#### Exercise brief
Where the records below reach the line containing "Instruction: Click the Send", start transcribing, and end with the line containing "Given: Click the search magnifier icon", exactly and with nothing else added.

#### Data records
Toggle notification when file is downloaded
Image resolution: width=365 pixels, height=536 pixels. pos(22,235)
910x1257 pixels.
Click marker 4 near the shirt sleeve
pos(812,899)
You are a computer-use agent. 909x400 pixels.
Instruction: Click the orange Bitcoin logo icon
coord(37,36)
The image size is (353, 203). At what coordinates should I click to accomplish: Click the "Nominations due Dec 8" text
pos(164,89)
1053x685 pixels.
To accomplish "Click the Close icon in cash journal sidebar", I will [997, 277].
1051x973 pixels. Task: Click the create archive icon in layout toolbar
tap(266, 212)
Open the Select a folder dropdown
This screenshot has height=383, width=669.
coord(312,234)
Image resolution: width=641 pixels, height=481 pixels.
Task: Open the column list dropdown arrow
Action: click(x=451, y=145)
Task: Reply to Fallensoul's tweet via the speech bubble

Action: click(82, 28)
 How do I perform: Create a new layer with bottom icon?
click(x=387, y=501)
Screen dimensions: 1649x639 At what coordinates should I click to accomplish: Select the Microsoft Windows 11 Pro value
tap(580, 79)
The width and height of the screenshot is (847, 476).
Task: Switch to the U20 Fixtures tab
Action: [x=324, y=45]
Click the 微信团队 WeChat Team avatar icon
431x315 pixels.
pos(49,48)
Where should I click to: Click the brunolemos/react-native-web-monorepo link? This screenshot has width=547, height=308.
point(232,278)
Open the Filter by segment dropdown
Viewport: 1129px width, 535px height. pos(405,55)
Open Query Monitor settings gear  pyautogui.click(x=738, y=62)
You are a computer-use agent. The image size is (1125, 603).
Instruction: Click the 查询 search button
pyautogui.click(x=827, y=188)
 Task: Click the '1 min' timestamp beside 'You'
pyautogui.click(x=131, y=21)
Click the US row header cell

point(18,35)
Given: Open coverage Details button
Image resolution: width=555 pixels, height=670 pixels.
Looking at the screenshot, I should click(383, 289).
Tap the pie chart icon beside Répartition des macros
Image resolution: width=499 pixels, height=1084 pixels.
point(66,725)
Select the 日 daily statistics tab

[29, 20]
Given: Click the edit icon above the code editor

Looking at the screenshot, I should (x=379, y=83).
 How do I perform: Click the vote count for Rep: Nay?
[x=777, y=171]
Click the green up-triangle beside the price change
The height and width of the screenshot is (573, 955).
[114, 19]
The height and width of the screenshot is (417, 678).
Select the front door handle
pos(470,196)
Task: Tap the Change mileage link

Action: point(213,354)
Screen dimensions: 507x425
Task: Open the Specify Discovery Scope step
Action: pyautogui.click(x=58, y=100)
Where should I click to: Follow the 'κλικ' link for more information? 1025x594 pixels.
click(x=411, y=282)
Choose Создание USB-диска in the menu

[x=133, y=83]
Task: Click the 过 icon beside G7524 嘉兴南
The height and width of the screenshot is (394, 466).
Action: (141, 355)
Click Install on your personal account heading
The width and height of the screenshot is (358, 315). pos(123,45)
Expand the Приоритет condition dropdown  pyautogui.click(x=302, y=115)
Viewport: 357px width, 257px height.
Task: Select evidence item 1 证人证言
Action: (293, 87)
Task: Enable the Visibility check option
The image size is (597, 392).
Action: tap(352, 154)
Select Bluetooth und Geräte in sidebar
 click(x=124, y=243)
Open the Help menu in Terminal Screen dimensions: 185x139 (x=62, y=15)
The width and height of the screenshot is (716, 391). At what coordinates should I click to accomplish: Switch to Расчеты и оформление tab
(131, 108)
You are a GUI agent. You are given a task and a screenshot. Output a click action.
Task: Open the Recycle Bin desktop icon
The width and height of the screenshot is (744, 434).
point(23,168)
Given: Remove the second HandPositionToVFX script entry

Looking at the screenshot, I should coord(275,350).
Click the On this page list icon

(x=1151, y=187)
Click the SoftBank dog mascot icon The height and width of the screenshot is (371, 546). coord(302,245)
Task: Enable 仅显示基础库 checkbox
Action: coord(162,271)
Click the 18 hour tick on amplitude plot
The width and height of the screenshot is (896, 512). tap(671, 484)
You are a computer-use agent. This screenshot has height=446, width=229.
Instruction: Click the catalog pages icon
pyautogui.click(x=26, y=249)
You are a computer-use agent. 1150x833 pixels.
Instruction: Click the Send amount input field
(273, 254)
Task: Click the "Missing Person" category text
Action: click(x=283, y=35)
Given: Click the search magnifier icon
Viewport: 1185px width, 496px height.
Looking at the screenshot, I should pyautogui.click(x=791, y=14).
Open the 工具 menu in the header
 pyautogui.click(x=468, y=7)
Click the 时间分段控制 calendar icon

#### Response box
Instruction: Click the Send amount input field
(273, 254)
Task: Click the "Missing Person" category text
Action: click(x=283, y=35)
Given: Click the search magnifier icon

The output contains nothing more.